自然の中での建築のありようとして、その存在を明らかにし、自然と対話できるようなものをと考え、単純な構成の幾何学形とした。垂直と水平に広がる視線を形にした縦長と横長のふたつの架構を組み合わせ、それに板を透かして張り、床と壁をつくった。階段は木を井桁に組んで添わせている。接合は継手仕口ではなく、穴をあけて鉄パイプを差し込みそこに接着剤を注入して固めるホームコネクターという製品を用いて剛に接合している。
水平ルーバーがつくるストライプの面が垂直にのびる木立の線と交差して点となり、それが光と影が交錯する森の中に滲み込む。さらに内からは架構のフレームで風景が切り取られ、ルーバー状の床と壁から木々が透け、光が漏れ、風が擦り抜ける。外から内を介して外へ、森と一体となった広がりをもつ。また遊具以上、建築未満という素形に、子供たちの想像が広がることを期待している。
トイレ
ゲートから少しセンターに入った山裾の緩やかな斜面が敷地である。ここに隣接した小高い丘にはセンターを管理する本館がある。その軸線と平行に道からテラス、ブリッジ、トイレを山に向かって順に並べ、お互いの間合いをはかるためにスクリーンや中庭を介在させている。テラスは集合場所や休憩所として、ブリッジはトイレとテラスとのクッションに利用している。

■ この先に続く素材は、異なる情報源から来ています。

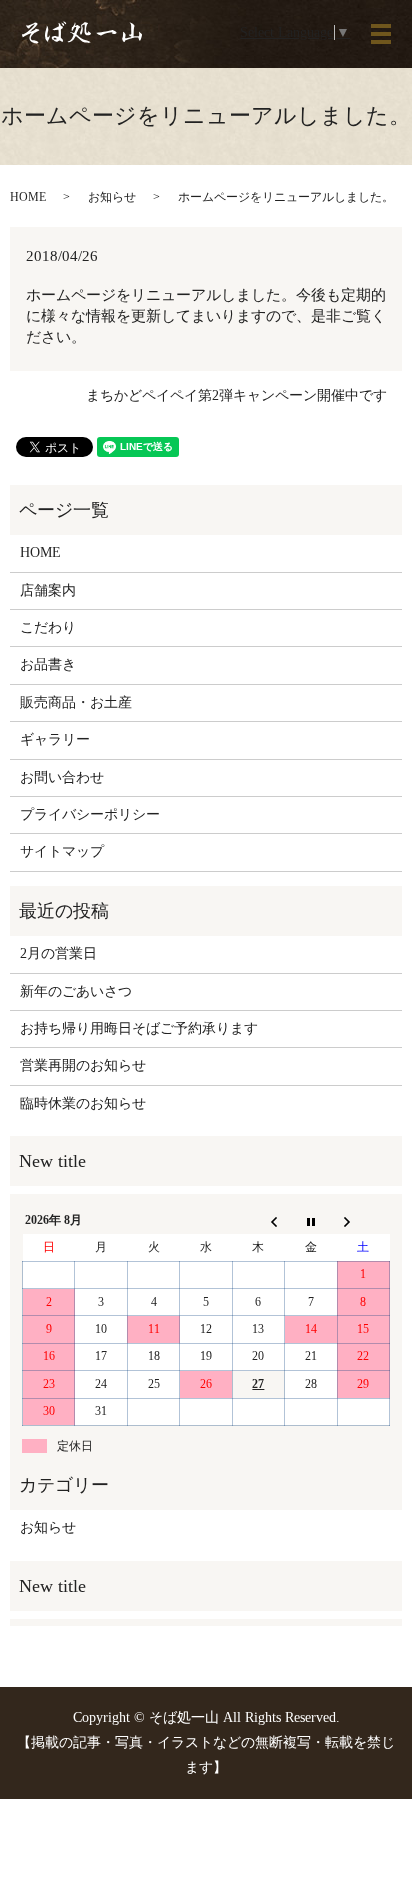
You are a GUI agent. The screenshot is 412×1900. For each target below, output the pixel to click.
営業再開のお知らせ (83, 1065)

スケールを小さくし、多様な利用に対応するために、トイレは3つのユニットによる分棟とした。ひとつのユニットは手洗いとブースと手洗いがセットになっている。道からの視線を受ける2面は壁で遮断し、隣棟に面した開口は木のスクリーンで透かし、視線が自然林でカットされる山側は開いている。そして対角線上に勾配を持つ方流れ屋根で覆った。それぞれのユニットはブリッジにそって中庭と交互に等間隔に配した。さらに地形の傾斜にそって少しずつ床レベルを変化させている。
森を生かす
展望台とトイレの一部、そしてセンターの修景は大阪府森林組合三島支店が工事を行った。三島支店はテーブルやベンチなどの家具づくりから始め、徐々にパーゴラや古屋などの小さな建築づくりに手を広げている。海外から輸入される安い木材に押されぎみの国産材に消費を引き戻し、森林事業の新しい分野を開拓するのが狙いである。このような木の建築づくりが身近な森を生かす一助になればと考えている。